I have 2004 1500 z71 and mine does the same thing, from day one, I only have about 40,000 miles on it and it still does it once and a while. I brought mine to the dealer and they took down the tranny pan and said they found shavings?? in there, so they did a flush and re-programmed the vavle body or something like that. I think its all BS, because nothing changed. I just learned to live with it. It seems like when your stopped and you go to take off, there is 1-2 secind delay and then it kicks it. Its one of those things where you need something to break in order for them to fix it.


----------



## Frozen001 (Oct 20, 2004)

I have seen this on mine, but it does not occur at every stop...almost random when it happens, and it does not happen very often(maybe 1-4 times a month) The next time I take it into the dealer I was going to have them look into it, but I already know they will say that they could not duplicate it...


----------



## flykelley (Dec 29, 2003)

Frozen001 said:


> I have seen this on mine, but it does not occur at every stop...almost random when it happens, and it does not happen very often(maybe 1-4 times a month) The next time I take it into the dealer I was going to have them look into it, but I already know they will say that they could not duplicate it...

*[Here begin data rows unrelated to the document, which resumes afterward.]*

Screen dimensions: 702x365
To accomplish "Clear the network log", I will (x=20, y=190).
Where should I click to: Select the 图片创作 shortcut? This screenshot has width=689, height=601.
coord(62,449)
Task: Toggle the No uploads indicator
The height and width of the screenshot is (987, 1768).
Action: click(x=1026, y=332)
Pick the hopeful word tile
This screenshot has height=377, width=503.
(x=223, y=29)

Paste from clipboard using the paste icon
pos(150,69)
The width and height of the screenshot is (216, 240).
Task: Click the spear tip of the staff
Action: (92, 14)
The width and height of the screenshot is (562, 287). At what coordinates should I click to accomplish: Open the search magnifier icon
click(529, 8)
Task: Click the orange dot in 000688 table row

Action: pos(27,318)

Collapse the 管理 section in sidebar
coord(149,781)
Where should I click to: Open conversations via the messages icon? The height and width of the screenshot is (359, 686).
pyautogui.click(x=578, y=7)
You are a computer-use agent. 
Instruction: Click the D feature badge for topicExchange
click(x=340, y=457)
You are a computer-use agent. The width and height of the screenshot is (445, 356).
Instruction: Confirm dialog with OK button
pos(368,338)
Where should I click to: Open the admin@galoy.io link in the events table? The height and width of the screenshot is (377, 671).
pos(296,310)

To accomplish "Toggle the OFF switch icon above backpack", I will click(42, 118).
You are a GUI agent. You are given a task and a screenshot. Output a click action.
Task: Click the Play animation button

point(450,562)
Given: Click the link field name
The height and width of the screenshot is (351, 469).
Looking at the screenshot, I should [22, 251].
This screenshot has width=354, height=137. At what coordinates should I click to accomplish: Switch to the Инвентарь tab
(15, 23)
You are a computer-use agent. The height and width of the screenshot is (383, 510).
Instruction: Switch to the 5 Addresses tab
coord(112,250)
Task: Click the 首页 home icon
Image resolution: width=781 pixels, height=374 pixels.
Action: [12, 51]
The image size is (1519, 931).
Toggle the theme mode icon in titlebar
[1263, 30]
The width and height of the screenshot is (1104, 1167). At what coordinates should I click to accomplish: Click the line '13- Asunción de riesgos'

Man Guys I have the same thing. Thought I was losing my mind. :realmad: We will have to keep a eye on this and see what happen's. If anyone get's a answer from GM please pass it along.

Regards Mike


----------



## sonjaab (Jul 29, 2001)

GUYS.........You have the dreaded "transmission bump" !!!!!!!!!!
There is a TSB out on it.

Dealer SHOULD know about it and do a PCM re-flash............

Had that problem with my 01 6.0. My 04 does it once in a while.
Gonna have them flash it when they replace my left mirror under
warranty.................geo


----------



## flykelley (Dec 29, 2003)

sonjaab said:


> GUYS.........You have the dreaded "transmission bump" !!!!!!!!!!
> There is a TSB out on it.
> 
> Dealer SHOULD know about it and do a PCM re-flash............
> ...


Thanks George, its going in the shop for a new fuel cap. The smart ones at GM did a change in early 05 so the cap strap was shorten to save a few penny's per truck. The bad part is you can not hang your gas cap on the gas door. They found out later in the year through JD Powers that the customers did not like the short strap, so they went back to the long strap. Now I need to have it changed.

Regards Mike


----------



## Frozen001 (Oct 20, 2004)

George... You would not have to have the bulletin # out for that reprogram... my dealer tends to be a bit "lazy", so I have to do most of the leg work for them.

Lou


----------



## sonjaab (Jul 29, 2001)

LOU..........Sorry the paperwork went down the road with the 01
so no TSB #.

Service guy at the dealer is aware of it tho............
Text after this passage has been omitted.